To design a 2-DOF PID controller based on a modern innovative optimization technique, the objective function is first defined according to the criteria and constraints. Selection of the objective function to optimize the controller is generally based on efficiency criteria that are dependent on the system response. In time domain systems, the desirable criteria are peak overshooting, rise time, setting time and steady state error. In the technical literature, the efficiency of different objective functions has been compared and reports indicate that ITAE is a better objective function in AGC studies [17, 18]. Therefore it is used as the objective function in this paper. Eq. (24) shows the expansion of the ITAE objective function.

$J=I T A E=\int_{0}^{t_{s i m}}\left(\left|\Delta F_{1}\right|+\left|\Delta F_{2}\right|+\left|\Delta P_{T i e}\right|\right)$     (24)

In Eq. (24), ΔF1 and ΔF2 are system frequency deviations; ΔP_Tie is the exponential changes of the power crossing tie lines, t_sim is simulation time range. The constraints of problem are the boundaries of controller parameter. So the design problem can be formulated as the following optimization problem.

Minimize J

Subject to

$K_{P \min } \leq K_{P} \leq K_{P \max }, K_{I \min } \leq K_{I} \leq K_{I \max }$ and $K_{D \min } \leq K_{D} \leq K_{D \max }$

$P W_{\min } \leq P W \leq P W_{\max }, D W_{\min } \leq D W \leq D W_{\max }$ and $N_{\min } \leq N \leq N_{\max }$     (25)

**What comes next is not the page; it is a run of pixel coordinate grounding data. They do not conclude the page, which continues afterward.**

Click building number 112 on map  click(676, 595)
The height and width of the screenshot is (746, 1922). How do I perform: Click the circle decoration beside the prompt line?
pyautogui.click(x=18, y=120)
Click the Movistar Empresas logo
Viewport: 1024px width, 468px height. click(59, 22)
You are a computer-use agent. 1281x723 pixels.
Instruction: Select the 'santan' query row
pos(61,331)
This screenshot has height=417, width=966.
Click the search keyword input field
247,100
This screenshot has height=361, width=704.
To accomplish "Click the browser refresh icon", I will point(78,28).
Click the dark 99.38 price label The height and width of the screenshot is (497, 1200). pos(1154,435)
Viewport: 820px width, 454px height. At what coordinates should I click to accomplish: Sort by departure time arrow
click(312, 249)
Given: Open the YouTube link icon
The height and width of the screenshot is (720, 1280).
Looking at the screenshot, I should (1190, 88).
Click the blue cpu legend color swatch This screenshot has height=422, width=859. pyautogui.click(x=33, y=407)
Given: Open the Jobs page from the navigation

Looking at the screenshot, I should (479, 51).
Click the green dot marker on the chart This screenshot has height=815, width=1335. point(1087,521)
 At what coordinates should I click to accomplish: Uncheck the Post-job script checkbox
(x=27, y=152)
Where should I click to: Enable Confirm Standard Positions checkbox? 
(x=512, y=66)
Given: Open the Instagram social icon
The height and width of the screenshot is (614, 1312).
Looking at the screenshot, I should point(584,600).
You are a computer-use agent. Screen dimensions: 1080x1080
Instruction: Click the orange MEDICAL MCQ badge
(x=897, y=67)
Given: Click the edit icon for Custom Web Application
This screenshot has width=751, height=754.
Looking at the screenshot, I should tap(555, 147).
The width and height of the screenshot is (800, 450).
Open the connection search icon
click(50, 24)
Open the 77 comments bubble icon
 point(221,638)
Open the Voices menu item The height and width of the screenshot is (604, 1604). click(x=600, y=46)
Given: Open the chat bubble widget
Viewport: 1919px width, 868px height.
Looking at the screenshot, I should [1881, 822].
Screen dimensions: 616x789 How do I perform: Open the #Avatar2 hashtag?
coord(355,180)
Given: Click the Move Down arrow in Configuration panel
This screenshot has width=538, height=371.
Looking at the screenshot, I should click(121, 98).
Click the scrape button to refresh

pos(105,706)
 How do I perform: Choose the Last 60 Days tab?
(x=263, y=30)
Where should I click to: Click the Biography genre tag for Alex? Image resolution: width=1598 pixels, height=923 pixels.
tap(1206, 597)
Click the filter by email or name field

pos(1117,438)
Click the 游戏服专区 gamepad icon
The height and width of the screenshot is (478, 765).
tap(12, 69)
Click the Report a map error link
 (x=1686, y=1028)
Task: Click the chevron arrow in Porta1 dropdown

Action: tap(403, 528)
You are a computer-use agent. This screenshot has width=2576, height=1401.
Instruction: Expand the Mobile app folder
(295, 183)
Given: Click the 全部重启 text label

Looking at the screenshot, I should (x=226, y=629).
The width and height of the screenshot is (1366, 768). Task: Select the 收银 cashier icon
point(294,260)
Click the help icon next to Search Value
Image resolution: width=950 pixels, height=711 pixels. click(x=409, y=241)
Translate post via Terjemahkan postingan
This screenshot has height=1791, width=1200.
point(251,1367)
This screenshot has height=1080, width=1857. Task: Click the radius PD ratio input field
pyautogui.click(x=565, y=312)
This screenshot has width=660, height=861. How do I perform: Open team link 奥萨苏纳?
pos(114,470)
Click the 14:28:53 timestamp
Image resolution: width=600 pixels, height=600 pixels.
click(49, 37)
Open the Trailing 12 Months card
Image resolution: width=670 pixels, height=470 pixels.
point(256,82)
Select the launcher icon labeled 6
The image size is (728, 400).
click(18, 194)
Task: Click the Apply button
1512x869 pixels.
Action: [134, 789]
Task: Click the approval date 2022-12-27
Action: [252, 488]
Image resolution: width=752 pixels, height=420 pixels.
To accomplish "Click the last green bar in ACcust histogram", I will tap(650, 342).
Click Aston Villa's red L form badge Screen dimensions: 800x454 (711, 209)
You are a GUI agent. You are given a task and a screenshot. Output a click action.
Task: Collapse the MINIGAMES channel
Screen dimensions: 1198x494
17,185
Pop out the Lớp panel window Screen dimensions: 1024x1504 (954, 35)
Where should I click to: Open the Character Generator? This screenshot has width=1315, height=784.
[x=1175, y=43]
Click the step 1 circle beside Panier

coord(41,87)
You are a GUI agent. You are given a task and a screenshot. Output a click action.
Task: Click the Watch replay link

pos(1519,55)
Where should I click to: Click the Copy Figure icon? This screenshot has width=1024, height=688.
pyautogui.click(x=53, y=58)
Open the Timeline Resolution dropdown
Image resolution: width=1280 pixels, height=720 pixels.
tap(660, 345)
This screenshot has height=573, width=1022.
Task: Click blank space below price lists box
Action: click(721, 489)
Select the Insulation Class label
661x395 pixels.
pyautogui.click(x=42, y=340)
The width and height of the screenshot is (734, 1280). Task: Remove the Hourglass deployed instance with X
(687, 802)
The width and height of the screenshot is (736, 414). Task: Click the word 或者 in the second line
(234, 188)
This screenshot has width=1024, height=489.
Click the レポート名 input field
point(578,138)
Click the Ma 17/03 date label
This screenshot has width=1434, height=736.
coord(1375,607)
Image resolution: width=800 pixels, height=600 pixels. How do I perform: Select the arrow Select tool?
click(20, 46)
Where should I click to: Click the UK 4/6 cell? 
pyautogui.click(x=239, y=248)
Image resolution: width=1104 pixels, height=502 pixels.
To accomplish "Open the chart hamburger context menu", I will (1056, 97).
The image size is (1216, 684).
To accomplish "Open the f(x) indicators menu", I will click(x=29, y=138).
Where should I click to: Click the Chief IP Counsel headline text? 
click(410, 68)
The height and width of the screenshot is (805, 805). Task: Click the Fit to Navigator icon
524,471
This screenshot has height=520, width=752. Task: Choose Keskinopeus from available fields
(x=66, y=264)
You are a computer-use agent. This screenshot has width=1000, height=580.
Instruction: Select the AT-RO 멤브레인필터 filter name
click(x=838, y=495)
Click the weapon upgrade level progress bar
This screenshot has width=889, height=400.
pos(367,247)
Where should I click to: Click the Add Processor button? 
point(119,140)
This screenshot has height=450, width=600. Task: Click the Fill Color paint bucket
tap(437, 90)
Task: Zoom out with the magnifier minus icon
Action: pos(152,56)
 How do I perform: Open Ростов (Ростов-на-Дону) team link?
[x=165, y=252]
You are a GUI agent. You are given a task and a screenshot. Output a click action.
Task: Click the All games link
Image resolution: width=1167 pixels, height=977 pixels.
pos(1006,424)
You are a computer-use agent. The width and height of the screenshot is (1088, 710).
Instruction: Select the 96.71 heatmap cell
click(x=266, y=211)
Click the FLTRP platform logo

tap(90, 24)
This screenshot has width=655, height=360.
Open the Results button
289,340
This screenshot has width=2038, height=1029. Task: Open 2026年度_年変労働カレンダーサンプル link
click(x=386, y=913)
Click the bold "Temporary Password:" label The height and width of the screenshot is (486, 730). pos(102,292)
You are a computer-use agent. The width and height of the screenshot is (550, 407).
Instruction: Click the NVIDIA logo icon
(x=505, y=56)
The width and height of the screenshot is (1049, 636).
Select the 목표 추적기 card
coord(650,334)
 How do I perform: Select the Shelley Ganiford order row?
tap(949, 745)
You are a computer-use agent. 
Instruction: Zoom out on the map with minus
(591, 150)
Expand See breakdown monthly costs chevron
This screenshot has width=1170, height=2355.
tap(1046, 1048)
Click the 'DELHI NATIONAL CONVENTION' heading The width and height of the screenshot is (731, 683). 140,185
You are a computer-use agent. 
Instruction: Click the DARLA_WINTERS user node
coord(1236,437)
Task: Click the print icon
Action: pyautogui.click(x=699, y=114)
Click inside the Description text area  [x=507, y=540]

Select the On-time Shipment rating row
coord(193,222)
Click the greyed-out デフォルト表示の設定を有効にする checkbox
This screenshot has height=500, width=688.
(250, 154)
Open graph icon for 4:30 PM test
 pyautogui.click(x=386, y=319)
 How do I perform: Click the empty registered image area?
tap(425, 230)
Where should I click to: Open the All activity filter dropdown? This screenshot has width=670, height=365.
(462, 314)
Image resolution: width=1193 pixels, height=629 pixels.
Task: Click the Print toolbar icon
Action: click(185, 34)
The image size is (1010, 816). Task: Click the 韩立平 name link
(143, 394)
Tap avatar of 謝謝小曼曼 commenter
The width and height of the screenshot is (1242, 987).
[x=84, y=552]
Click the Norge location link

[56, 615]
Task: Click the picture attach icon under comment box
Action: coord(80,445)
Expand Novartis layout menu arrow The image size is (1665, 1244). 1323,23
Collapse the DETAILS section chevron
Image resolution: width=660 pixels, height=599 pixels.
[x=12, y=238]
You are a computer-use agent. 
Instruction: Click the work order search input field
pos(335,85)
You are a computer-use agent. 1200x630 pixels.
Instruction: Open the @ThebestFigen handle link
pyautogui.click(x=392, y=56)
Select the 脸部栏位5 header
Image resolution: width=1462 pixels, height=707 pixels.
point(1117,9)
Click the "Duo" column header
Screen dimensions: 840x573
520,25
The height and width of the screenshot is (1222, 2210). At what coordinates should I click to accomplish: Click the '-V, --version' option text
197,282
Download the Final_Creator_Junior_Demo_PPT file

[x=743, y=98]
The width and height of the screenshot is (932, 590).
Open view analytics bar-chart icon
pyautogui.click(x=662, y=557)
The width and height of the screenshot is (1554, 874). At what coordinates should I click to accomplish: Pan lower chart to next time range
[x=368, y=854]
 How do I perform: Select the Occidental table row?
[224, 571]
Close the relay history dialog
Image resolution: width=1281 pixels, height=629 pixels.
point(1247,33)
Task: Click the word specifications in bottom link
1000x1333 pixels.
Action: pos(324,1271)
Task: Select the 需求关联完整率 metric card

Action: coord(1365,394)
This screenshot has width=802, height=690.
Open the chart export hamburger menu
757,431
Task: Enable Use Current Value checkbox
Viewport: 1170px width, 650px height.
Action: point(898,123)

where, J is the objective function and K_{P min}, K_P max, _{KI min}, K_{I max}, K_{D min} and K_D max are the minimum and maximum value of parameters, PW_min, PW_max, DW_min and DW_max are the minimum and maximum value of the reference signal weights of proportional and derivative controller. N_min and N_max are the minimum and maximum values of the derivative filter coefficient.

The PID controller parameters are selected in the range of -2.0 to 2.0. The time constant of the N-derived filter is generally greater than one. PW, DW and N should be in the range of 0 to 5 and 10 to 300.